The more choices we make in a day, the harder each one becomes.  Like a weight lifter, we tire from the exertion.  As we make more and more choices, we start to look for shortcuts, even become reckless, are more prone to act on impulse.

Experiments have clearly shown that there is a finite store of mental energy available for exerting will. When people resist the desire to eat a donut, they become less able to resist other temptations.

Limits to Free Will

Even if we do not accept that our existence is pre-determined, that fate does not rule us, that our choices are not an illusion; our free will is fleeting at best.

Harsh environments, social, financial, and environmental, radically reduce our chances to prosper.  When our lives are full of hard choices, when we our focus must be on finding the next meal, the next place to sleep, resolving crises after crises, we use up our ability to create a better existence for ourselves.

When the affluent expect others to make choices like theirs, they assume others have the mental reserve to act as they do.  Picking one's self up by their bootstraps requires more effort than picking which stock to buy next.

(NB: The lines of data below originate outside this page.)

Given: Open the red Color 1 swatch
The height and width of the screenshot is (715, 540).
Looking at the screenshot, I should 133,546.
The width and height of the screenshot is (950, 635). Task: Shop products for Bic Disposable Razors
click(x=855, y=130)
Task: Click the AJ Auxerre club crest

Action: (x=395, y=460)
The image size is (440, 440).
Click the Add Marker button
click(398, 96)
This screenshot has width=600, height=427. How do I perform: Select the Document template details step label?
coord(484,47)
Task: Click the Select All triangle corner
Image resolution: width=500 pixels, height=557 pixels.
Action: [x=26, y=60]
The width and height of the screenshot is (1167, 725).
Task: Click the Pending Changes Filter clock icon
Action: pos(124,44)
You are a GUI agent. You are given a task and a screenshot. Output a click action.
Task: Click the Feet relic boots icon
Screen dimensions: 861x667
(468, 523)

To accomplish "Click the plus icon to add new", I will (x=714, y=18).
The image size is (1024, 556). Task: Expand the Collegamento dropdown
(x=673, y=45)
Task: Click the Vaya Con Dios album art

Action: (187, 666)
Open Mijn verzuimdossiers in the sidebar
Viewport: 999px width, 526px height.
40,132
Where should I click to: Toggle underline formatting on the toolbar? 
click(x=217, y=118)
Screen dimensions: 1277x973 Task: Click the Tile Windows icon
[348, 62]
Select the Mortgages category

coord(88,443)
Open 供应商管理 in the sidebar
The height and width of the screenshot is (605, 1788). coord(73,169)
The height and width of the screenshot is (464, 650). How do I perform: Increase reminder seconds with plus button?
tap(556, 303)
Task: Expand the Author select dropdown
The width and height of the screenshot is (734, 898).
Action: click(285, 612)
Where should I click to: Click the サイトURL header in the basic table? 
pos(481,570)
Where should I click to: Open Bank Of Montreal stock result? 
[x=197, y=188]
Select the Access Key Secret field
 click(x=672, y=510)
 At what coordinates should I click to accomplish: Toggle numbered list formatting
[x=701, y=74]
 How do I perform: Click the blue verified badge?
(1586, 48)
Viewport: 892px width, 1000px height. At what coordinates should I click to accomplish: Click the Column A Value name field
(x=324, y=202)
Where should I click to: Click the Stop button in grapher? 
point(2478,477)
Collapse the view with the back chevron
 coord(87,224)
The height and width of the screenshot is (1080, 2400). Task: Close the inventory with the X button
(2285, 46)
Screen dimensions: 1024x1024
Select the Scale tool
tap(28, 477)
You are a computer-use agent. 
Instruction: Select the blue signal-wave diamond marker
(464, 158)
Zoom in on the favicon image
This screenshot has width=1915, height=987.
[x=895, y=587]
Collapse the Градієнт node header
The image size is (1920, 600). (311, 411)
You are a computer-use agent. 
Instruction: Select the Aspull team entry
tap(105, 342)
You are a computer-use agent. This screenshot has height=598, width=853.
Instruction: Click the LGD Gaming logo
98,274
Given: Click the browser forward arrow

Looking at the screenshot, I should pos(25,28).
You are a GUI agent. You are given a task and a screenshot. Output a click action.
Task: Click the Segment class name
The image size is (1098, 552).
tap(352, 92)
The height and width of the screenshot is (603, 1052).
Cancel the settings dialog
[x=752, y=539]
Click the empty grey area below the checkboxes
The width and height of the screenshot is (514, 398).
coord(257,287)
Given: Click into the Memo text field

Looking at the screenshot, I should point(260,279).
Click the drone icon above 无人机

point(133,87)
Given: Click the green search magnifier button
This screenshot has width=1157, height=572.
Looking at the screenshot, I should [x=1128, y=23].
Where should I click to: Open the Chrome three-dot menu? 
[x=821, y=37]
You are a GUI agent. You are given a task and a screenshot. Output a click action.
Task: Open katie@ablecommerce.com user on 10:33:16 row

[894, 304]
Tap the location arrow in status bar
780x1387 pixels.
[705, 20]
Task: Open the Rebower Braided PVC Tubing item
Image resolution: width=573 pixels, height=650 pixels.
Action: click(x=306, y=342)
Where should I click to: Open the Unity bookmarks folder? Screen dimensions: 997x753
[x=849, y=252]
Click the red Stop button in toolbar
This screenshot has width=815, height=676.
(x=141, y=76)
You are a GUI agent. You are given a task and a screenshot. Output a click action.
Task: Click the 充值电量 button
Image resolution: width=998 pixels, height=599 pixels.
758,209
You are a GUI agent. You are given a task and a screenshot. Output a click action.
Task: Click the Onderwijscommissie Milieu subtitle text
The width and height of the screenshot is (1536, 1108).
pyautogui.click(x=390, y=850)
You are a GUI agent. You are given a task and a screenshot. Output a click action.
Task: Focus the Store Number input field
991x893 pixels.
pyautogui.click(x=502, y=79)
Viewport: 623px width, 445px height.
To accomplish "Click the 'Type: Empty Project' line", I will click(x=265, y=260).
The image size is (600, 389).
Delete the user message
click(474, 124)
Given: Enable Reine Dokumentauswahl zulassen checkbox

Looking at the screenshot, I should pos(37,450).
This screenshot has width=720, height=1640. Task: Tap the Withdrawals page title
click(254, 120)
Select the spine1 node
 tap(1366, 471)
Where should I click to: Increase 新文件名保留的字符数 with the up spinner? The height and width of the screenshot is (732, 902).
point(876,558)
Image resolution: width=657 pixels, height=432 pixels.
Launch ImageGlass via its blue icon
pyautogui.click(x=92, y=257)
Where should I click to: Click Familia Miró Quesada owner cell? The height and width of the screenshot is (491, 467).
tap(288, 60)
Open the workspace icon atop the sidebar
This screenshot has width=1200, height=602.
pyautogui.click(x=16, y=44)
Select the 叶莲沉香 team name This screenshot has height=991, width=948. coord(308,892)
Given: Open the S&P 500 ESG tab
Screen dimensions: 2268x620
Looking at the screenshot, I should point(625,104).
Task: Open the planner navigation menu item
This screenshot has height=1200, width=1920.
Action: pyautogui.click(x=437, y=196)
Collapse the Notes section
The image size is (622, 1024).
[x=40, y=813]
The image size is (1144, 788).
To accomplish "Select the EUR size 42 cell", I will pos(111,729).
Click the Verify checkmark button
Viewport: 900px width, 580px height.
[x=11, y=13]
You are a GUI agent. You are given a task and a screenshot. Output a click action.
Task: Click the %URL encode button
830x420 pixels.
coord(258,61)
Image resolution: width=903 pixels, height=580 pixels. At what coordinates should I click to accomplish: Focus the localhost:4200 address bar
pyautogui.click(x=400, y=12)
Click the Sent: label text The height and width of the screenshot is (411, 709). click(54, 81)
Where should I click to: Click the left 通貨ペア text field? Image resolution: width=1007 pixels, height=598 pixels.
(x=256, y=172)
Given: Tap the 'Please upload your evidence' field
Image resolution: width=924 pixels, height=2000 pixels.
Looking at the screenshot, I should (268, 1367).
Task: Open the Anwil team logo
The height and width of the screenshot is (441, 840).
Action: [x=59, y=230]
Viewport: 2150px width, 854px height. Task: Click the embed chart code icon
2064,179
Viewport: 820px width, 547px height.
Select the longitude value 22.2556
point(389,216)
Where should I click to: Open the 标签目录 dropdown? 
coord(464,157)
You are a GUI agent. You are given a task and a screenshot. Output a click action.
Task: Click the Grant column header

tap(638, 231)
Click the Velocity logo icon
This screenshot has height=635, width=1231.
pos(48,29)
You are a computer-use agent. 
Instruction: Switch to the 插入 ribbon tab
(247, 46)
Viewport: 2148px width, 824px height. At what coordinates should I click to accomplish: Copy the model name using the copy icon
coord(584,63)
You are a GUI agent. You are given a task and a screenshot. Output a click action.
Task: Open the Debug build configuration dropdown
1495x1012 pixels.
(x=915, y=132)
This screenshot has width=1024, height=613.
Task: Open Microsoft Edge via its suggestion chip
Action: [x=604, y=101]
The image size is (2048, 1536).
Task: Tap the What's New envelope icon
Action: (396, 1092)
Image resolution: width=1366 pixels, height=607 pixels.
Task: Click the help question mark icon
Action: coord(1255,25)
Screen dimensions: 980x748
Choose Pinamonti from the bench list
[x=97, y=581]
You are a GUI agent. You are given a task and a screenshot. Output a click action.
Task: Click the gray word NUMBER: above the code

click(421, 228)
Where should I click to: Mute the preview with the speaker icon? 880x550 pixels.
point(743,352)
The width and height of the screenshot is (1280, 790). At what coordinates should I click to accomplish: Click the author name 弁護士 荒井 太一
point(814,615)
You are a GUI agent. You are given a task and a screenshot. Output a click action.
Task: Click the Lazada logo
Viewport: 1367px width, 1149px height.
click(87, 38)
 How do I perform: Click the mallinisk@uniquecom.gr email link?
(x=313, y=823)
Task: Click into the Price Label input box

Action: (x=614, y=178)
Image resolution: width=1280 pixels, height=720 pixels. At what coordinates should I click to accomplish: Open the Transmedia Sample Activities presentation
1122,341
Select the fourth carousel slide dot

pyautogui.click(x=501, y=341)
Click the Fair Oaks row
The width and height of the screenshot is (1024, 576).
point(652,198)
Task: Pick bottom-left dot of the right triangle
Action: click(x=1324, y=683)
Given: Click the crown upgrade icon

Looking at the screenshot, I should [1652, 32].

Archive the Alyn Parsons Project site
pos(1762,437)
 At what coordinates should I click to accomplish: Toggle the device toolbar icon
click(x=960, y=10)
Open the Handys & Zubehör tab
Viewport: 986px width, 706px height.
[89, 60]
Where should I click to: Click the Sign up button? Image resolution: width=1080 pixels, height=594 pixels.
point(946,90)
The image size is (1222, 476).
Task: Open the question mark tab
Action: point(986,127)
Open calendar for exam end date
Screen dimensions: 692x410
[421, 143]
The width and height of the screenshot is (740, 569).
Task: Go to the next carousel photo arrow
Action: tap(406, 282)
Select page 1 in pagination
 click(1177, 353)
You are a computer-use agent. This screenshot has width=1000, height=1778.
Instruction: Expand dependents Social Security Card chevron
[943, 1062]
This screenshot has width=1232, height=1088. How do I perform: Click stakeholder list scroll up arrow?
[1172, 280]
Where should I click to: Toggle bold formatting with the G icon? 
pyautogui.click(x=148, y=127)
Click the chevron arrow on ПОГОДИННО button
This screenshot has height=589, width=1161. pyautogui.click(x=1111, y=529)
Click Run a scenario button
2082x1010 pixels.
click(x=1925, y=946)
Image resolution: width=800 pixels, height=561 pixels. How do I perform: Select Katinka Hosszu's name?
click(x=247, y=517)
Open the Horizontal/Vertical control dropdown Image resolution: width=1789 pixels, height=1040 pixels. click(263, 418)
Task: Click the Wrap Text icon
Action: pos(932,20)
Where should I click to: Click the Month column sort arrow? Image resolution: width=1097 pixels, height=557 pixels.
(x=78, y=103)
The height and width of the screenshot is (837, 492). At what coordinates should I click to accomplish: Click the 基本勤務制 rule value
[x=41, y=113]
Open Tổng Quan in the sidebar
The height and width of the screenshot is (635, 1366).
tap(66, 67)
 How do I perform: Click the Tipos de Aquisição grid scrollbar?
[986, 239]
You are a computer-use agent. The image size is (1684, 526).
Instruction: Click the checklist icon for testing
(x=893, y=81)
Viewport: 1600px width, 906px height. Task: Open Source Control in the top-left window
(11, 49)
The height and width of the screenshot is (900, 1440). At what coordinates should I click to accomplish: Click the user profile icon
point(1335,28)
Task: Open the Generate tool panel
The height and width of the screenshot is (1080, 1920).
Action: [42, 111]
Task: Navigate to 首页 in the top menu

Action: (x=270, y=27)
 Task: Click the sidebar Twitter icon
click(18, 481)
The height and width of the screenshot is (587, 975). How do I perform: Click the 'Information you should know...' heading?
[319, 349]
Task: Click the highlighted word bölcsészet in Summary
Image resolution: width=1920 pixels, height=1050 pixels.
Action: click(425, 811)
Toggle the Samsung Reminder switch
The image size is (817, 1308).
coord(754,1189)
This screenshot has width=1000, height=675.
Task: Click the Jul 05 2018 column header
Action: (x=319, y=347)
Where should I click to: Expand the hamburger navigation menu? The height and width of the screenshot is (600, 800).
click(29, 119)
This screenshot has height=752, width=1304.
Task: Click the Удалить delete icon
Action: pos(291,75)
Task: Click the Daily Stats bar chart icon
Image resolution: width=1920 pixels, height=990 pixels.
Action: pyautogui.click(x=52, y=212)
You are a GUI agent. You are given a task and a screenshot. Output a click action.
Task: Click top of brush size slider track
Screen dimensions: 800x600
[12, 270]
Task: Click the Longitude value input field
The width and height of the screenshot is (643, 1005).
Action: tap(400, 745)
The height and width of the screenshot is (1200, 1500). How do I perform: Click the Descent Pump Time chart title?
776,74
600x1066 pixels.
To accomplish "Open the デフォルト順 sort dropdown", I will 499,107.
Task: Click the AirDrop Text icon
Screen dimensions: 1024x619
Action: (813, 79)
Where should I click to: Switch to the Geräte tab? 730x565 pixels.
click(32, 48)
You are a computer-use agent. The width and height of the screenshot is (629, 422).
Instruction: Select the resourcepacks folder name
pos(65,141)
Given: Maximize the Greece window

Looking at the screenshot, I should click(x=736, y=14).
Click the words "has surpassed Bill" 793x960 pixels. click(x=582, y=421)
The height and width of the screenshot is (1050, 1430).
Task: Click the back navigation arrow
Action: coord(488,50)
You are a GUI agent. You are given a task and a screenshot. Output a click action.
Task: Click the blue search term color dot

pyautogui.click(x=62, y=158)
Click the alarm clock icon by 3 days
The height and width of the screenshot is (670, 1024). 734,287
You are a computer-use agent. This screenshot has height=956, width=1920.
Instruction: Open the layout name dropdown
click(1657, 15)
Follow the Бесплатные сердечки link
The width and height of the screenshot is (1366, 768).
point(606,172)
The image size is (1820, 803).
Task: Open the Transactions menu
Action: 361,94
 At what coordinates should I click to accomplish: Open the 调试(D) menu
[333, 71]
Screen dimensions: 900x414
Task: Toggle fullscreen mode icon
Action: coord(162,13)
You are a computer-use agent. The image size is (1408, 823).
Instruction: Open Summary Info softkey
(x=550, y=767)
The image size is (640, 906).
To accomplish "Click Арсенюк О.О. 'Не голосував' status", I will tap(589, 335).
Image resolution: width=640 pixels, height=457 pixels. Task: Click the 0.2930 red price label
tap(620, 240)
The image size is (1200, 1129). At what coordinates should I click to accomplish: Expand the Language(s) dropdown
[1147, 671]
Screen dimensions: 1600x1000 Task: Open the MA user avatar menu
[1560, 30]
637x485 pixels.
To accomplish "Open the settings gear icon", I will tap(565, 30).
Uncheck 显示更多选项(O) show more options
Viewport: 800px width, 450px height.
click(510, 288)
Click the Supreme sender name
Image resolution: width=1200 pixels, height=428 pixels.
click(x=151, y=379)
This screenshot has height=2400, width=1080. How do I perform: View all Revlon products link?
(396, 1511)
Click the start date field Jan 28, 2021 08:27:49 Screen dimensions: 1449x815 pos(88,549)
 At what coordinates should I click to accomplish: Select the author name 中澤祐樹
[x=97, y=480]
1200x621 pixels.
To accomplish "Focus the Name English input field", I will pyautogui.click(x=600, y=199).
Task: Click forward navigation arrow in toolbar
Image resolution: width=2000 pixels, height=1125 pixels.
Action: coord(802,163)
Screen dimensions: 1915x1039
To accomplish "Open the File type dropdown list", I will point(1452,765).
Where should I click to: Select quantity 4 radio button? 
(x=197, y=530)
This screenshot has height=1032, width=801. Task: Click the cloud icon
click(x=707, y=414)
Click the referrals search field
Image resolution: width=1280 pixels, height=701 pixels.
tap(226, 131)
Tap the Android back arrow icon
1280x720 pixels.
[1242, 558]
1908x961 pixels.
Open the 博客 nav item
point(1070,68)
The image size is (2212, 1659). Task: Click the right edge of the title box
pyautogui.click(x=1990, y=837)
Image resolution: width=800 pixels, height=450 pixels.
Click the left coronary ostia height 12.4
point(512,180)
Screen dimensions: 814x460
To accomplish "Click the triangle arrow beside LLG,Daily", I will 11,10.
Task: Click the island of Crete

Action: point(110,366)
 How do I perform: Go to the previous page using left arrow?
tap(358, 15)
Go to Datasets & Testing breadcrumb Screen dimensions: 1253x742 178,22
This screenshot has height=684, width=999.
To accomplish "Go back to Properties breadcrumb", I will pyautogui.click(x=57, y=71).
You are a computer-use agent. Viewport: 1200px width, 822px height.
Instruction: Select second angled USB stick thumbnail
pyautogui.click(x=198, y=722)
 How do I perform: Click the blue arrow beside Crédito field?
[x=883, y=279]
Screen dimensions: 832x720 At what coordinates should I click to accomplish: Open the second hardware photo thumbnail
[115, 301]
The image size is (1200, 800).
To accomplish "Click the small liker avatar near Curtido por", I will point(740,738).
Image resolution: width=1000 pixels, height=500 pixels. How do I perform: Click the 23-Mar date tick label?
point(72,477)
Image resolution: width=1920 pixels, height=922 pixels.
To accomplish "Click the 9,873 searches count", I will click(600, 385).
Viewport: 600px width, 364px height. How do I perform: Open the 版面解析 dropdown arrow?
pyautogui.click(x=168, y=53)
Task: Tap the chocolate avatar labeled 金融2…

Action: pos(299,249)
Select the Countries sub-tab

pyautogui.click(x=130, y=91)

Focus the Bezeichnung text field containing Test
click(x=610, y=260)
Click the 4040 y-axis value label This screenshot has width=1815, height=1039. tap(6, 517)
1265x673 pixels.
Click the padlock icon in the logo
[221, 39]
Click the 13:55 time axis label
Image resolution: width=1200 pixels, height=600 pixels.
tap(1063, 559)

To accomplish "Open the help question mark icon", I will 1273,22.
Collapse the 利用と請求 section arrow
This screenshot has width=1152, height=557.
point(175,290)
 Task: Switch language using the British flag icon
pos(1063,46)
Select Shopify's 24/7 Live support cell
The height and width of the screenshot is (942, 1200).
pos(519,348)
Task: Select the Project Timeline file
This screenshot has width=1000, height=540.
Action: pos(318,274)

Children gradually develop their ability to exercise free will, so we must help them make choices until are able to do it on their own.  This requires us to put aside our own choices for their survival.

Judging the success and failures of others, without being able to sense the energy expenditure of choice, is an illusion.  This does mean we have to accept their poor choices, but rather we ought understand they have limits to choosing.

When we choose to judges others harshly, we use up some of our own capacity to act with our own free will.